Fight Details
Fight
Delante Johnson vs Christopher Guerrero
Date & Time
Saturday, July 4th, 2026
Championship
10 Round Welterweight Bout
Venue
Wolstein Center
Wolstein Center, Cleveland, USA
How to Watch
DAZN
Promoter
Top Rank
Fight Report
Delante “Tiger” Johnson preserved his unbeaten record in Cleveland with a clear, unanimous decision over Christopher Guerrero, but this was a victory more notable for its control than its excitement. Johnson won by scores of 100-92, 99-91 and 99-91 after 10 rounds in the televised welterweight opener at the Wolstein Centre, taking his record to 18-0 while handing Guerrero the first defeat of his professional career.
Johnson, fighting in front of a sympathetic Ohio crowd, boxed with the air of a man who knew he had the better tools. He was the longer, cleaner and more educated fighter, and he established that pattern early. Guerrero came in unbeaten and ambitious, but too often he was made to follow rather than force. Johnson’s jab, foot placement and calmer work at range gave him the early rounds, while Guerrero struggled to close the gap without walking into counters.
There was no dramatic breakthrough, no heavy knockdown and no sudden shift in the argument of the fight. Johnson did not tear Guerrero apart, but he kept banking rounds. He boxed at a measured pace, picked his openings, and made Guerrero pay for attacks that lacked sufficient disguise. Guerrero had moments of effort and kept trying to bring pressure, but his work was too often smothered before it became effective. He needed to rough Johnson up, put him under sustained pressure, and make the contest uncomfortable. Instead, he found himself being managed.

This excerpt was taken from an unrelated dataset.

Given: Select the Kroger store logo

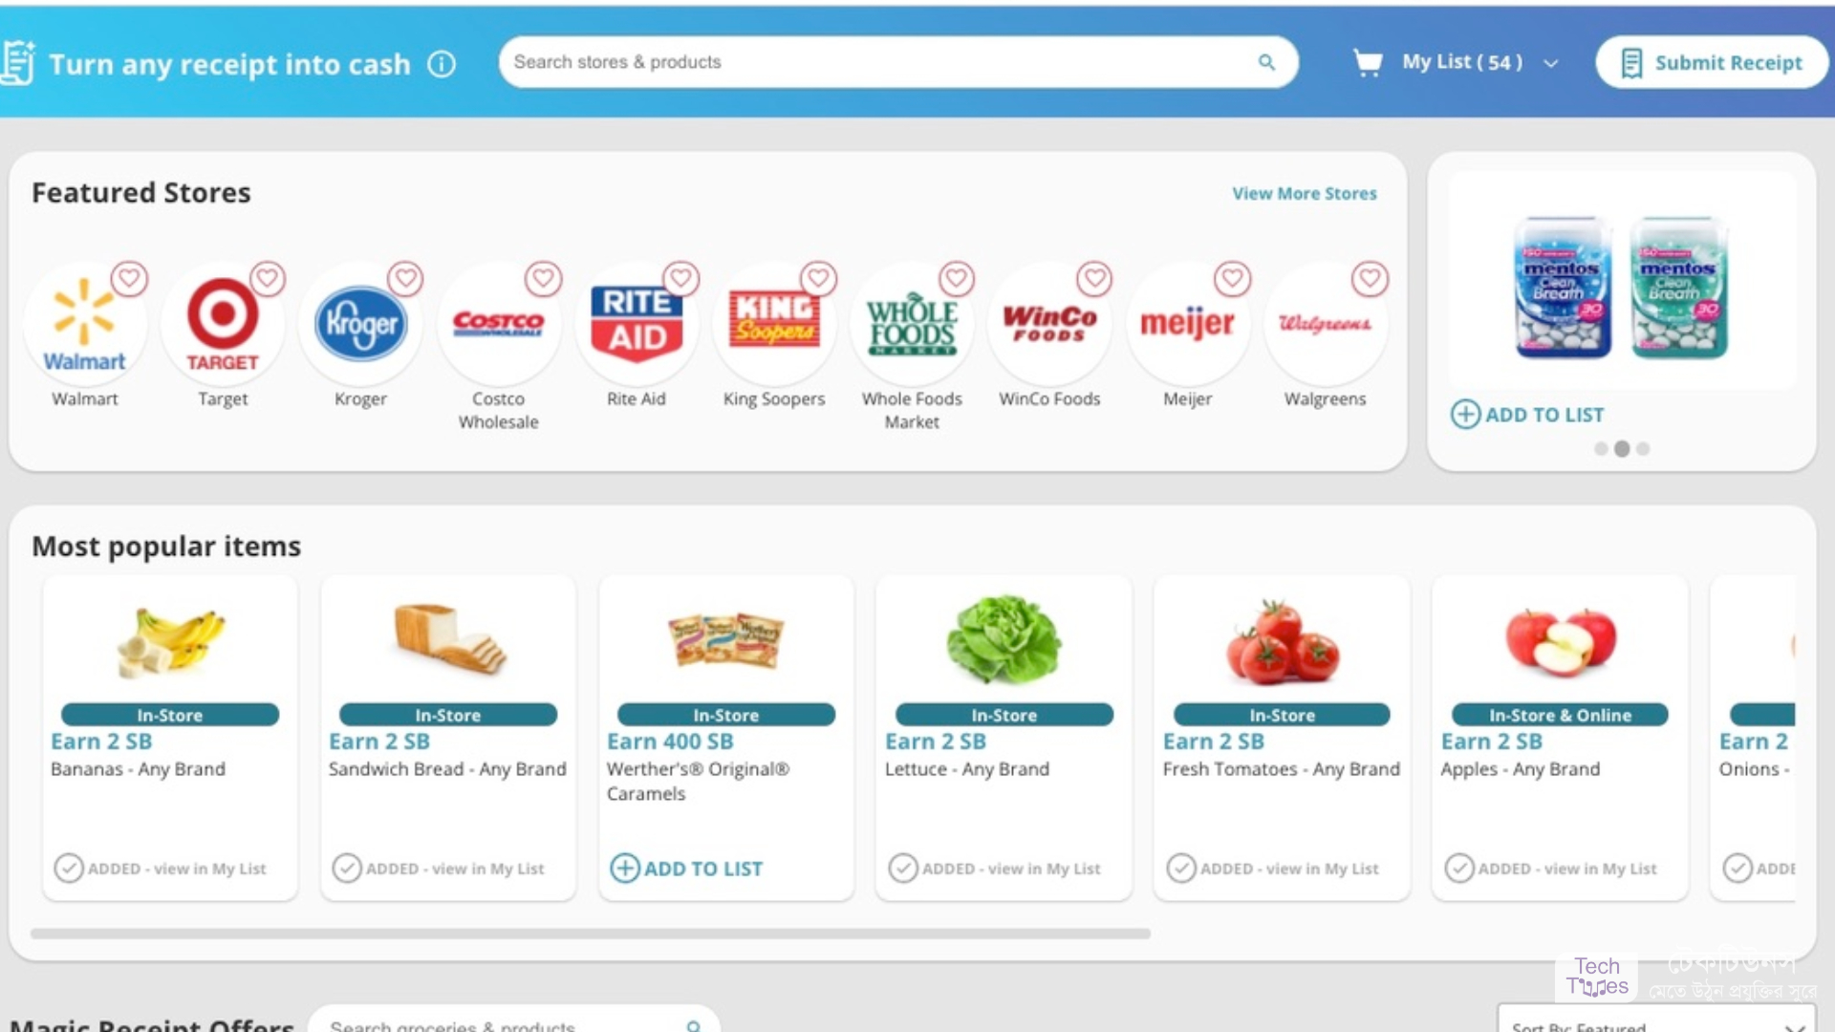Looking at the screenshot, I should pyautogui.click(x=360, y=324).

The middle rounds followed the same course. Johnson’s work was not always eye-catching, and there were spells when the contest badly needed a stronger injection of spite, but he remained the man landing the cleaner punches. Guerrero showed toughness and kept coming forward, but toughness alone rarely wins rounds against a boxer who is seeing the attacks early. Johnson’s defence was tidy enough, his counters were sharp enough, and his generalship was more convincing.
By the closing rounds, Guerrero required something decisive, but it never came. Johnson, aware that he was well ahead, stayed disciplined rather than reckless. He did enough to prevent Guerrero from building any late momentum and reached the final bell with the result beyond serious dispute. The wide cards reflected Johnson’s superiority, even if the fight itself did not produce the sort of statement performance that would make the leading welterweights lose sleep.

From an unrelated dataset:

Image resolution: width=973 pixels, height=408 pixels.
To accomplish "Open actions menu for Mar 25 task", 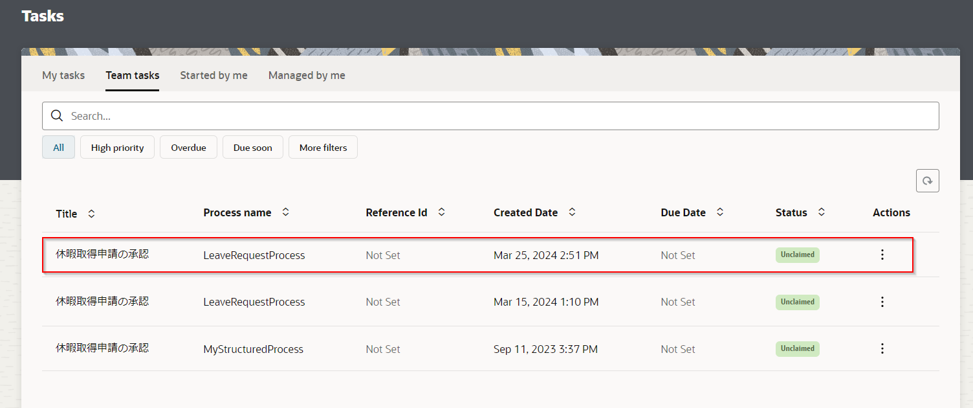I will 882,255.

For Johnson, this was a useful win over an unbeaten opponent at a stage when he needed to keep moving towards the world rankings picture. He remains unbeaten and continues to look like a polished product of a strong amateur background. What he did not do was convince anyone that he is yet ready to frighten the elite at 147lb. Guerrero was honest, game and durable, but he was also second best for most of the night. Johnson won clearly, professionally and without alarm, though the feeling remained that a fighter with his pedigree may soon be asked to show rather more urgency.
Gym Rat Fight Assessment
I’ll be honest, Delante Johnson got the job done, but he didn’t set the place alight. He beat Christopher Guerrero clearly over ten rounds, and there was no argument about the winner, but this was more professional than frightening. Johnson had the better feet, the better jab, the sharper eyes, and he controlled the fight from the outside like a man who knew Guerrero was a step behind him.
Guerrero came in unbeaten, so you have to give Johnson credit for taking that nought away. But Guerrero was too straight-line for me. He followed Johnson rather than cutting him off, and when he did get close, he didn’t put enough together to make Johnson uncomfortable. That is the difference between pressure and proper educated pressure. One just walks you forward, the other takes your exits away.
Johnson’s jab was the key. He kept Guerrero occupied, broke his rhythm, and let the left hand go more as the fight wore on. By the later rounds, Guerrero’s eye was swelling, and the damage was starting to show. Johnson landed the cleaner work all night, and the punch stats backed that up, with Johnson landing 137 total punches to Guerrero’s 71.
What I wanted to see was a bit more spite. Johnson has an Olympic pedigree, lovely balance, and tidy defensive habits, but at some point, a top prospect has to move from winning rounds to making statements. This was not poor, far from it. It was controlled, disciplined and clear. But if Johnson is calling for names like Devin Haney, then he’ll need more devil in his work. Against Guerrero, he boxed well. Against the real top boys, “boxed well” might not be enough.